Les décors produisent une illusion parfaite, et sont dignes du talent de M. Ciceri, qui , jeune encore, jouit déjà d'une vieille réputation.

Ce charmant ballet a obtenu le succès le plus brillant. La musique en est légère et grâcieuse.

Le 8 octobre 1814, le Journal des débats politiques et littéraires signale p. 1, une représentation du « ballet de Zéphire et Flore » en présence d’une brochette de souverains réunis à Vienne pour un Congrès...). Cette représentation a eu lieu le 27 septembre.

Le Miroir des spectacles, des lettres, des mœurs et des arts du 7 mai 1823 annonce une représentation de « Flore et Zéphire, ballet anacréontique en 2 actes de M. Didelot ». Dans son numéro du 9 mai, il en rend rapidement compte : « La grande salle de l'Opéra offrait, à la dernière représentation, l'image d'un vrai désert ; quelques claqueurs disséminés dans la salle, n'en ont pas moins applaudi tous les sujets que favorise certaine projection [faut-il lire « protection » ?] occulte. M. Hennekingt a été médiocre dans le rôle de Polixene, d'Aristipe, où Mlle Grassari nous a paru charmante. Paul, Mlles Fanni Bias et Noblet se sont fait applaudir et remarquer dans le ballet de Zéphire et Flore.

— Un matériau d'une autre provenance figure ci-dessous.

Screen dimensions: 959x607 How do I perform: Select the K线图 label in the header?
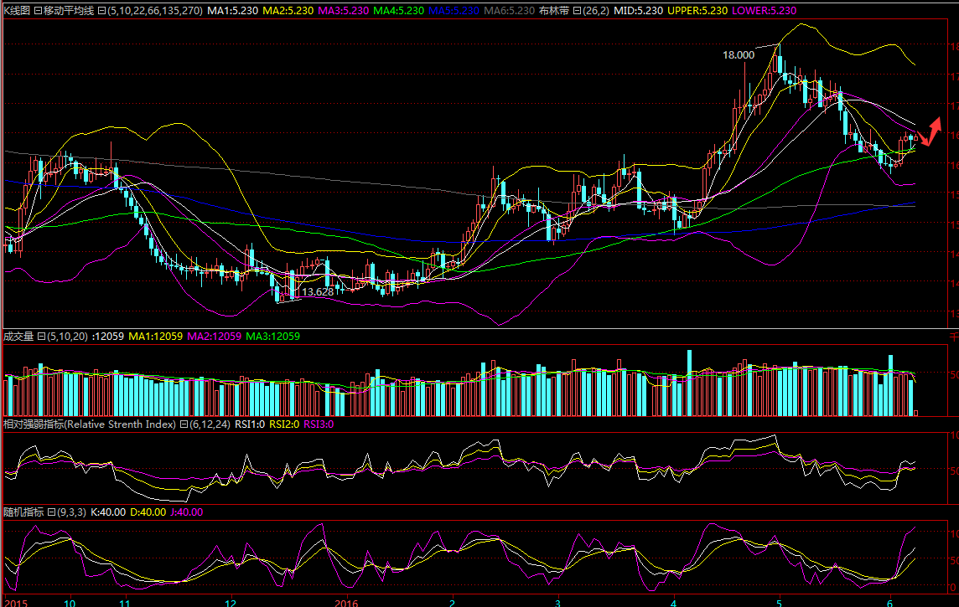click(15, 11)
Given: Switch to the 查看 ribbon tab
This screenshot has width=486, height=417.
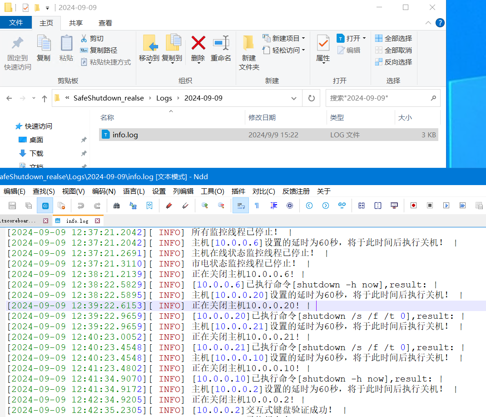Looking at the screenshot, I should click(x=105, y=23).
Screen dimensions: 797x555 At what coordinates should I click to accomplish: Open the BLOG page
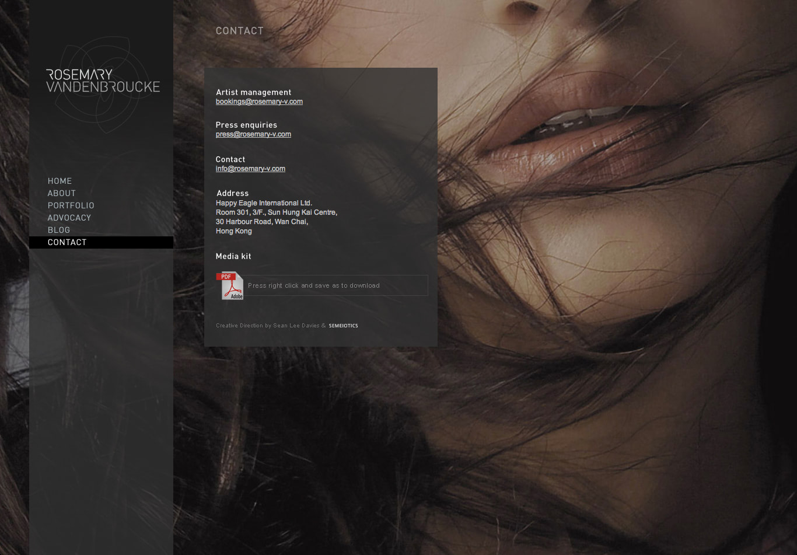point(59,230)
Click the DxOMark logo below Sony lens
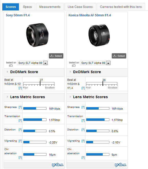 [58, 165]
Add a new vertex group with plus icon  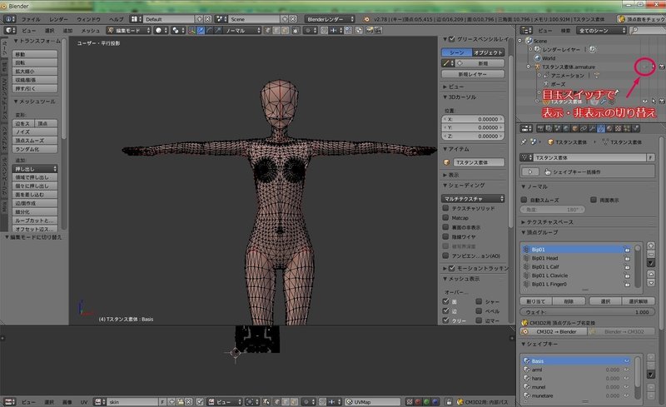click(652, 247)
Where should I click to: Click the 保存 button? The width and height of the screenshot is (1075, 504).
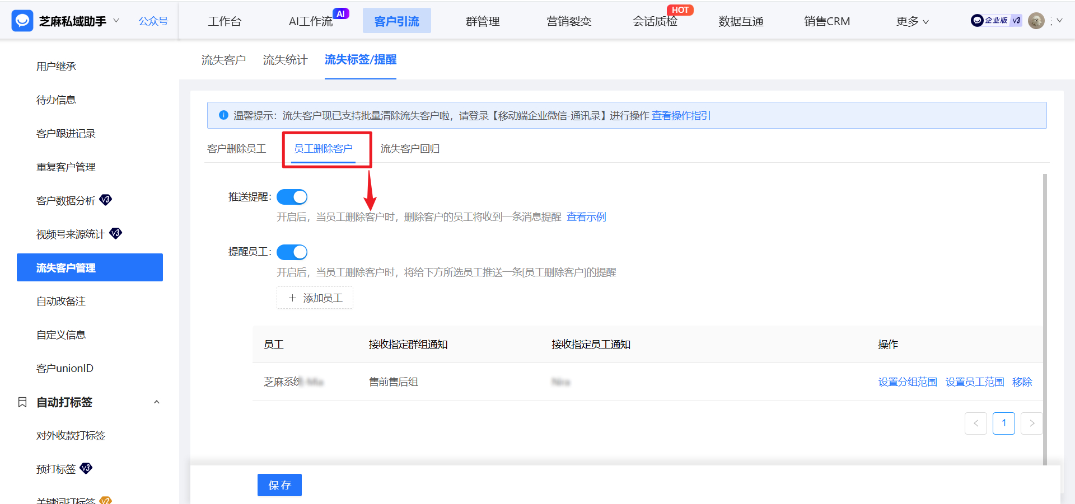(279, 484)
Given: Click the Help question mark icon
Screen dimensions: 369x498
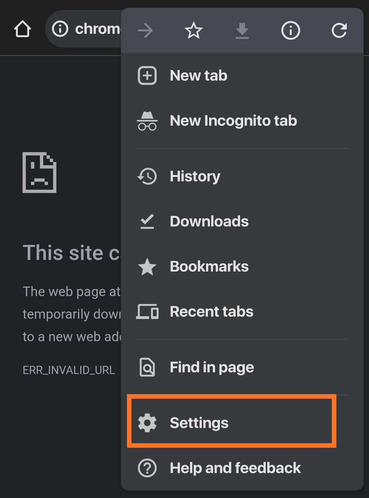Looking at the screenshot, I should point(147,468).

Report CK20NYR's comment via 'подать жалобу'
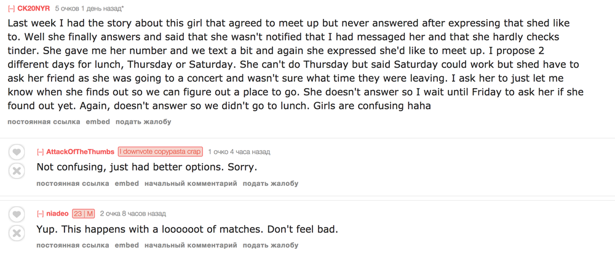(x=143, y=122)
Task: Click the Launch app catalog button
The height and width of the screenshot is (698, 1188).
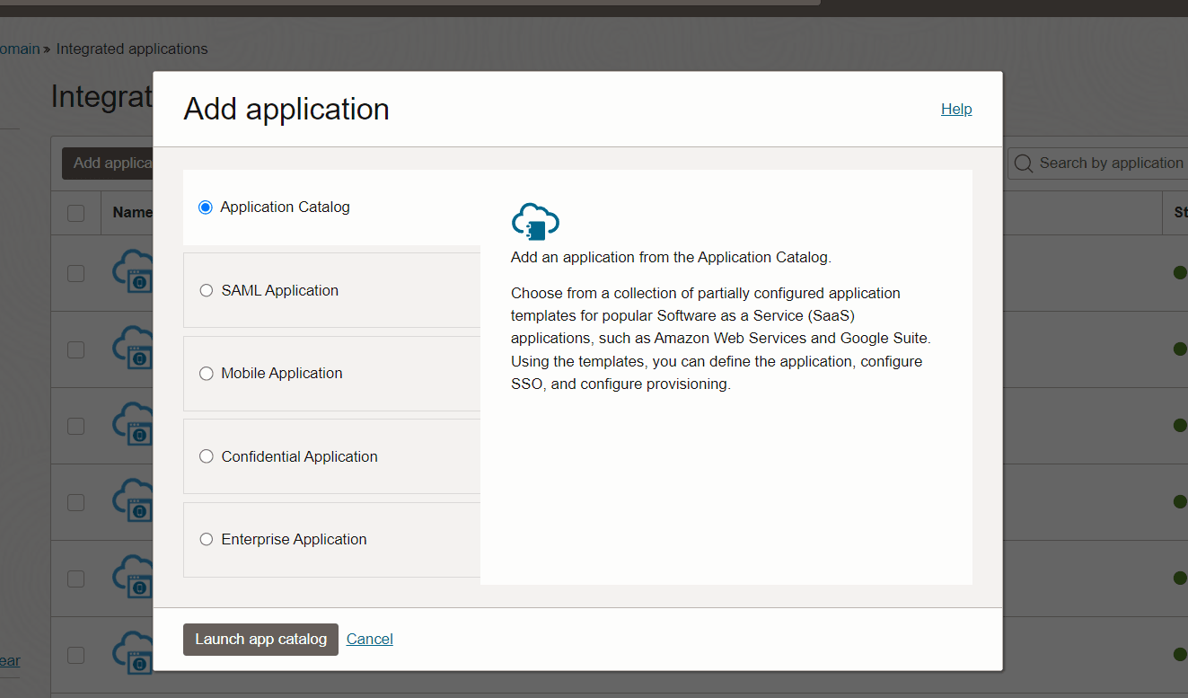Action: tap(260, 639)
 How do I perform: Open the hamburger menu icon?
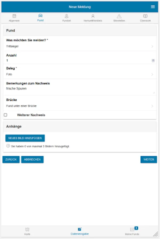153,7
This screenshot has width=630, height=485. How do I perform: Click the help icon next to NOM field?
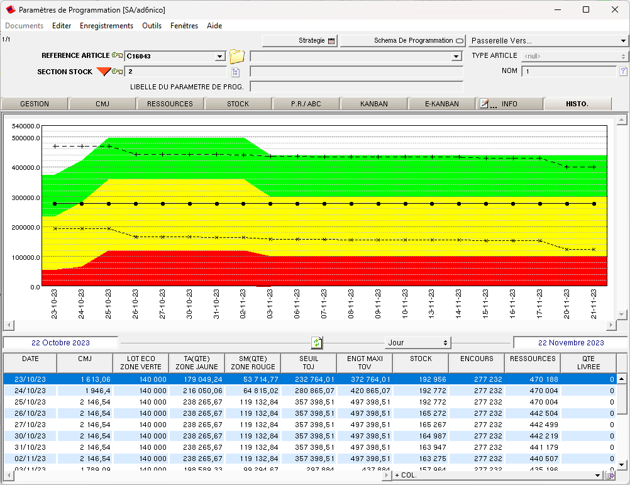pos(623,71)
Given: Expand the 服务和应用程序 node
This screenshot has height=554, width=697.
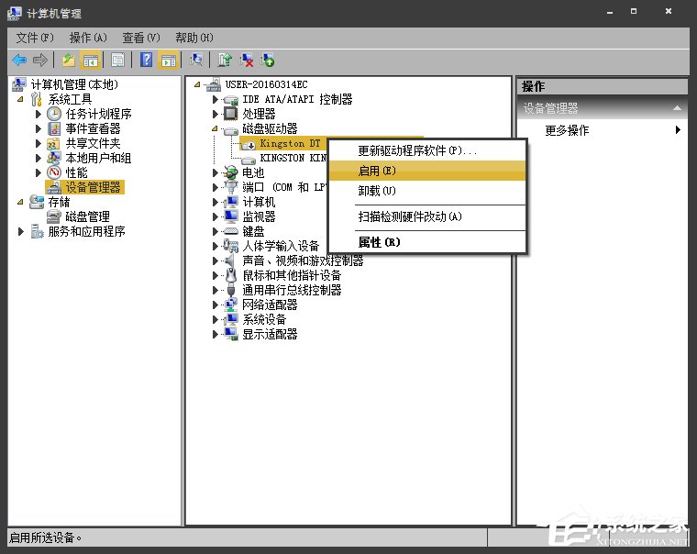Looking at the screenshot, I should [21, 232].
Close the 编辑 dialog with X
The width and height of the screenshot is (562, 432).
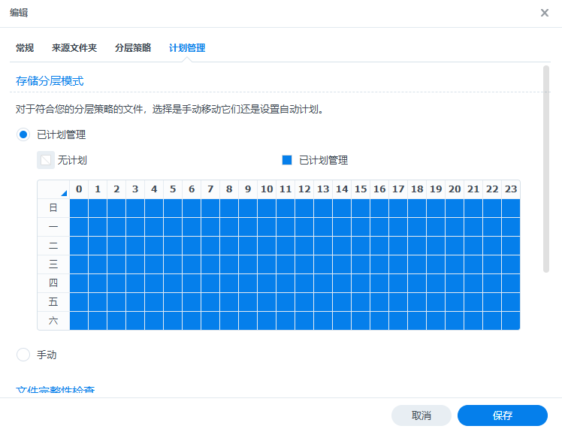click(545, 14)
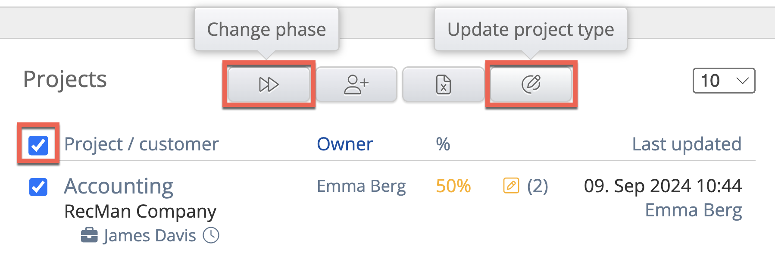Sort by Last updated column header
Screen dimensions: 775x256
(686, 144)
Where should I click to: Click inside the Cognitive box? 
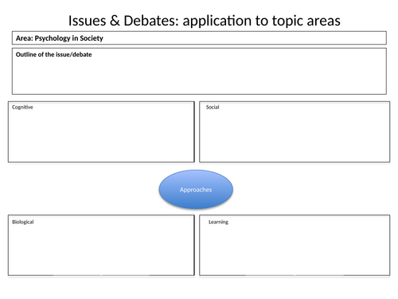coord(101,132)
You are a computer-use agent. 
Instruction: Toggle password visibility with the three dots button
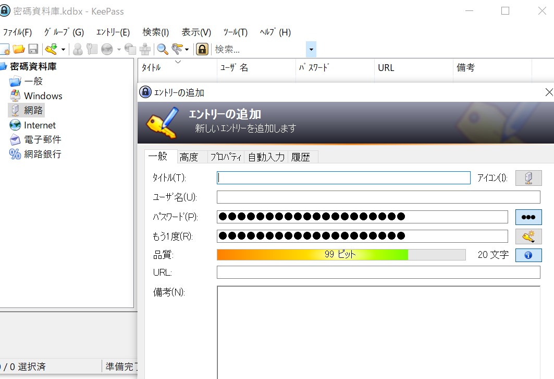pos(528,217)
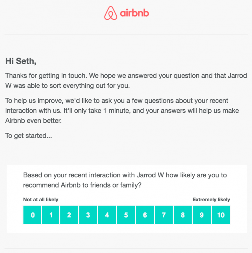This screenshot has width=252, height=253.
Task: Click the survey question about Jarrod W
Action: 125,180
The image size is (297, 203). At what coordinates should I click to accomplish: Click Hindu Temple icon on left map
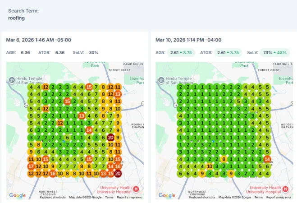12,80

Ce théâtre a grand besoin de nouveautés, et peut-être d'une direction nouvelle : le foyer même est abandonné. »

The Dramatic Magazine du premier juillet 1830, dans son Theatrical Journal, signale une série de représentations du ballet de Didelot au King's Theatre au cours du mois de juin (3, 5, 8 12, 15) (p. 177-178).

Du même Didelot, la France littéraire ou dictionnaire bibliographique des savants, historiens et gens de lettres, de Joseph-Marie Quérard, tome second (Paris, 1828) cite, p. 563, un Flore et Zéphire, ballet divertissement en un acte, publié à Londres en 1796, un Zéphire inconstant, puni et fixé, ou les Noces de Flore, ballet anacréontique en 2 actes, publié à Londres en 1812. Ce qui recoupe assez bien les informations fournies par la préface de la brochure.